:: SEÇÃO DO DOCUMENTO

A Palavra se faz Eucaristia
Não existe oposição entre o amor a Deus e o amor à pessoa humana - aliás, Ele é o seu melhor aliado. A assembleia eucarística, convocada pelo amor do Pai, realiza ao mesmo tempo o duplo mandamento: unidos na caridade fraterna nós dirigimo-nos a Deus como filhos(as).
Cristo, vindo também ao nosso meio no memorial do Seu sacrifício que é a Eucaristia, mostra-nos como se pode realizar um inteiro amor ao Pai e uma total doação aos(às) irmãos(ãs).
(in: Missal dominical. Missal da assembleia cristã, Edições Paulinas, São Paulo, 1987, pp. 801-802.806 - adaptadas)
2008-10-24
António Samelo

Depois, o Credo foi rezado assim:
Mercedes Sosa - Credo


No momento de acção de graças, lemos este texto do saudoso D. Hélder Câmara:

Que toda a palavra
nasça
da acção e da meditação.
Sem acção
ou tendência à acção
ela será apenas teoria
que se juntará
ao excesso de teoria
que está levando os jovens
ao desespero.
Se ela é apenas acção
sem meditação
ela acabará no activismo
sem fundamento,
sem conteúdo,
sem força...
Presta honras ao Verbo eterno
servindo-te da palavra
de forma
a recriar o mundo.
(Dom Hélder Câmara, O Deserto é Fértil (Roteiros para as Minorias Abraâmicas), Rio de Janeiro, Editora Civilização Brasileira S.A., 1976, p. 109)

Não podia haver momento mais certo para a La-Salete nos anunciar que gostaria de baptizar o João, seu filho e do Alexandre, no seio da nossa Comunidade. A Festa ficou marcada para o próximo dia 7 de Dezembro, em pleno Advento.

Quisemos que o Cântico final fosse este...

::::

INSTRUÇÃO A: Atualize os registros no trecho que vai da linha com "Select the Hip category in list" até a linha com "pyautogui.click(x=67, y=17)", trocando "redo" por "undo" e mantendo todo o resto inalterado.

:: REGISTROS DISPONÍVEIS

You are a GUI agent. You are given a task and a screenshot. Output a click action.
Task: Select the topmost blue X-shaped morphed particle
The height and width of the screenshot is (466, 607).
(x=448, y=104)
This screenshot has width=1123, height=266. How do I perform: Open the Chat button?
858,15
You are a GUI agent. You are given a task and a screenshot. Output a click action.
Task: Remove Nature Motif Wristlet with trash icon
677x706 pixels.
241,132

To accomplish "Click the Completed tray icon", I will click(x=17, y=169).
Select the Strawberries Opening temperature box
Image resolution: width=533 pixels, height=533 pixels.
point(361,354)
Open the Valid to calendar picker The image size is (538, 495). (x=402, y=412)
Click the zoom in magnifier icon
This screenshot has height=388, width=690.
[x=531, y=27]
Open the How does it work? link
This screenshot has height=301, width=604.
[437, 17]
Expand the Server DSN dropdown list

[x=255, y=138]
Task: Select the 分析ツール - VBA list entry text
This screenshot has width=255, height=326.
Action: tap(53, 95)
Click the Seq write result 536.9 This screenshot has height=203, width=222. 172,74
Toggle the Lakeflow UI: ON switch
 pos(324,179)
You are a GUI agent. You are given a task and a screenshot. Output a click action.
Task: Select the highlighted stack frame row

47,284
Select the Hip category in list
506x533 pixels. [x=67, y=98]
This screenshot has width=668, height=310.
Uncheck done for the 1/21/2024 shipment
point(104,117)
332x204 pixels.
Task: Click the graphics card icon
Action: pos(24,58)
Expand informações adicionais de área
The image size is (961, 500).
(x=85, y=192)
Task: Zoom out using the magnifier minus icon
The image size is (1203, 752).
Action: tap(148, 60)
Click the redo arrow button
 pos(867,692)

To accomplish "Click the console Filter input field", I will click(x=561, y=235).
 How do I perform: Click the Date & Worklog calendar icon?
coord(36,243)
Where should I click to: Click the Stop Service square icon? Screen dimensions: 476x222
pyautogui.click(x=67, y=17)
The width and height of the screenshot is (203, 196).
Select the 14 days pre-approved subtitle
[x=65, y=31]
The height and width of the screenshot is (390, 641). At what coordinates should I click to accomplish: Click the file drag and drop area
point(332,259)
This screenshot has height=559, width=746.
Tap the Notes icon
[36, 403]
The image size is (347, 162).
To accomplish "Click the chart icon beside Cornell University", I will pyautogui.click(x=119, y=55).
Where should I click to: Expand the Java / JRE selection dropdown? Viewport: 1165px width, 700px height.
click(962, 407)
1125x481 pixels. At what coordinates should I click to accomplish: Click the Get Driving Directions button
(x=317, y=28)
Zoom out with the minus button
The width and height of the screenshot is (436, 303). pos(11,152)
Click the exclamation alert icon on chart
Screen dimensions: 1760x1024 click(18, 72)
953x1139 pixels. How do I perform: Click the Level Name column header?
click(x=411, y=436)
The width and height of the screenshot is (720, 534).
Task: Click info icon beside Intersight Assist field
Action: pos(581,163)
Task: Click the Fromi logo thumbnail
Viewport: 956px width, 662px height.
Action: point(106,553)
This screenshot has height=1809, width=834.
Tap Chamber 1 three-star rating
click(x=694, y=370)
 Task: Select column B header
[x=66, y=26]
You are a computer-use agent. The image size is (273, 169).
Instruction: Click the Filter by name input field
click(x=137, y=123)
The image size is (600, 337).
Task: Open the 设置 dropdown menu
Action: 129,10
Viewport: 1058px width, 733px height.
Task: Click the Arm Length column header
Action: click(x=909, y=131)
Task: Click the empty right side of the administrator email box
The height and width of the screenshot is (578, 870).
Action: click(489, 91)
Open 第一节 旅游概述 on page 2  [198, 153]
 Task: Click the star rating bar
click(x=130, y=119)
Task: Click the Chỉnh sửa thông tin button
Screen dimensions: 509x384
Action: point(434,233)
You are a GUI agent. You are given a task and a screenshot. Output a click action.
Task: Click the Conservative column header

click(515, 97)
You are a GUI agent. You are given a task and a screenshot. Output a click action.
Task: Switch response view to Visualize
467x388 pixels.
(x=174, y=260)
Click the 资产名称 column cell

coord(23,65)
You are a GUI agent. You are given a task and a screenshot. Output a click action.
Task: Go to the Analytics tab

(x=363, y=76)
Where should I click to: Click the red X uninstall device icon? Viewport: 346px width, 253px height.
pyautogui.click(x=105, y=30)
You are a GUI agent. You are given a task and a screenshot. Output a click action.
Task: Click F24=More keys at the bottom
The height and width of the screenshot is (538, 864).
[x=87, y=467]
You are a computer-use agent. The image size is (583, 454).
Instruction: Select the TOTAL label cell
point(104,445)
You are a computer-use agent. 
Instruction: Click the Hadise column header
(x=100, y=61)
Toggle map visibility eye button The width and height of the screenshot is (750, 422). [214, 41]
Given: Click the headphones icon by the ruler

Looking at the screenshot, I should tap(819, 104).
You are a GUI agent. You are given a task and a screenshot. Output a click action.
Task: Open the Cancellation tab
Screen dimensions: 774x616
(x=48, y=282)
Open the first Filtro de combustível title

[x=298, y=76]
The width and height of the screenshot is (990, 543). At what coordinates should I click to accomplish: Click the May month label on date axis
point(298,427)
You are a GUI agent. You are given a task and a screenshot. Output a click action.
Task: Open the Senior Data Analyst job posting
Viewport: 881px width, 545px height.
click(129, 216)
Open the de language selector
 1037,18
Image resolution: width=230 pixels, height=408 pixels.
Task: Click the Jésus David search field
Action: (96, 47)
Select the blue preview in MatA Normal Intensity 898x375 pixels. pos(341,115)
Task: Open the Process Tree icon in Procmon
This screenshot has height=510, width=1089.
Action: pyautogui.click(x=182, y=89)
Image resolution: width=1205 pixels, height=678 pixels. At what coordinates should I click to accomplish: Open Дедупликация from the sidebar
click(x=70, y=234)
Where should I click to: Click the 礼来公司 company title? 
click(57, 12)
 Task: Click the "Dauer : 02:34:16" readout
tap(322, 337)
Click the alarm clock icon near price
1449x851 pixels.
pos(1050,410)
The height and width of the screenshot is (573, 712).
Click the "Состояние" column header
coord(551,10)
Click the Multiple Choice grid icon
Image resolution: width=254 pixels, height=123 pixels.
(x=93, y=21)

::::

INSTRUÇÃO B: Resuma em uma ou duas frases o parágrafo do texto sobre a Eucaristia que começa com "Não existe oposição", mantendo seus fatos principais.

RESULTADO DA TAREFA A:
Select the Hip category in list
506x533 pixels. [x=67, y=98]
This screenshot has width=668, height=310.
Uncheck done for the 1/21/2024 shipment
point(104,117)
332x204 pixels.
Task: Click the graphics card icon
Action: pos(24,58)
Expand informações adicionais de área
The image size is (961, 500).
(x=85, y=192)
Task: Zoom out using the magnifier minus icon
The image size is (1203, 752).
Action: tap(148, 60)
Click the undo arrow button
 pos(867,692)

To accomplish "Click the console Filter input field", I will click(x=561, y=235).
 How do I perform: Click the Date & Worklog calendar icon?
coord(36,243)
Where should I click to: Click the Stop Service square icon? Screen dimensions: 476x222
pyautogui.click(x=67, y=17)

RESULTADO DA TAREFA B: O amor a Deus e o amor à pessoa humana não se opõem. Convocada pelo amor do Pai, a assembleia eucarística cumpre ao mesmo tempo o duplo mandamento: unidos na caridade fraterna, dirigimo-nos a Deus como filhos(as).